You are viewing a plain text version of this content. The canonical link for it is here.
Posted to mapreduce-issues@hadoop.apache.org by "Ralph Castain (Commented) (JIRA)" <ji...@apache.org> on 2011/11/25 17:33:41 UTC

[jira] [Commented] (MAPREDUCE-2911) Hamster: Hadoop And Mpi on the same cluSTER

    [ https://issues.apache.org/jira/browse/MAPREDUCE-2911?page=com.atlassian.jira.plugin.system.issuetabpanels:comment-tabpanel&focusedCommentId=13157227#comment-13157227 ] 

Ralph Castain commented on MAPREDUCE-2911:
------------------------------------------

Let me preface my comment by confessing my current ignorance of Hadoop. I'm working on rectifying that situation, but won't claim to be anywhere close to fully understanding it.

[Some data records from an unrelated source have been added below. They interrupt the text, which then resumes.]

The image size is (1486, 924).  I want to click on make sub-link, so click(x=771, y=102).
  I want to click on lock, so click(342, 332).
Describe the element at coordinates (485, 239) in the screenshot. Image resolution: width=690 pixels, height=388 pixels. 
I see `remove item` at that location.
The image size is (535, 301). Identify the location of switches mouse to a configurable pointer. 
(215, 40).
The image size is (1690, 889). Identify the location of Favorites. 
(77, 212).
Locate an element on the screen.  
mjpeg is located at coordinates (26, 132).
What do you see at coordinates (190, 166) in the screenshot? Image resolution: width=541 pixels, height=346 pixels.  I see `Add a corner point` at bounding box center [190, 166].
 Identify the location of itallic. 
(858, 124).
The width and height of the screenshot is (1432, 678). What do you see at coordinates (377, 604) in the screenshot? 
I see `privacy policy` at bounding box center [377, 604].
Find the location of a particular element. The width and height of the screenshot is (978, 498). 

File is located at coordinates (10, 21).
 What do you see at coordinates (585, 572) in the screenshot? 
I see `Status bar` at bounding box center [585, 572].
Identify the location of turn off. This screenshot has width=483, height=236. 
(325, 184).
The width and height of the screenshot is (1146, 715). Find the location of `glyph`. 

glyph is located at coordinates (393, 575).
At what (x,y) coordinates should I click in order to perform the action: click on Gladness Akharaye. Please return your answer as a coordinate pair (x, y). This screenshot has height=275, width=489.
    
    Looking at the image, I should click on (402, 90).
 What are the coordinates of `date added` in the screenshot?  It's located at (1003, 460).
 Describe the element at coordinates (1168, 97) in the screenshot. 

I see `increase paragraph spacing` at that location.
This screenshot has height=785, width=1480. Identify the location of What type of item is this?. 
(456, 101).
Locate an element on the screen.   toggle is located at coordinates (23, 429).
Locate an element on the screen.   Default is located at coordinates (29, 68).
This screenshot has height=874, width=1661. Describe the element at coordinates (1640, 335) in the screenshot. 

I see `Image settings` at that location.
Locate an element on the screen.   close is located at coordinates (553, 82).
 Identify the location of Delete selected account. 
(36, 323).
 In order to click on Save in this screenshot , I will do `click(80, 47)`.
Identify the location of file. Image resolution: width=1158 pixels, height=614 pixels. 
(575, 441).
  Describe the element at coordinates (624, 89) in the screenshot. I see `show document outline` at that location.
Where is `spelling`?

That said, I'm wondering if it is possible to simply run the MPI processes as standard Hadoop processes? I confess this was my initial thought. Rather than creating a cluster and using mpirun, just have the user start a standard Hadoop job - but with the processes being part of an overall MPI application. Thus, the processes would all call MPI_Init, execute as an MPI application, call MPI_Finalize, and then exit. If a user wants to integrate that application with MapReduce, more power to them - I can see some cases where that would be of interest.

My point here is that you don't need mpirun at all, nor do you need all the overhead of running OMPI daemons. The Hadoop daemons can start and monitor the state of health of the MPI processes just fine. We might add some capability to the Hadoop daemons to assist (e.g., binding), but those would be of use regardless of whether or not the process is part of an MPI application.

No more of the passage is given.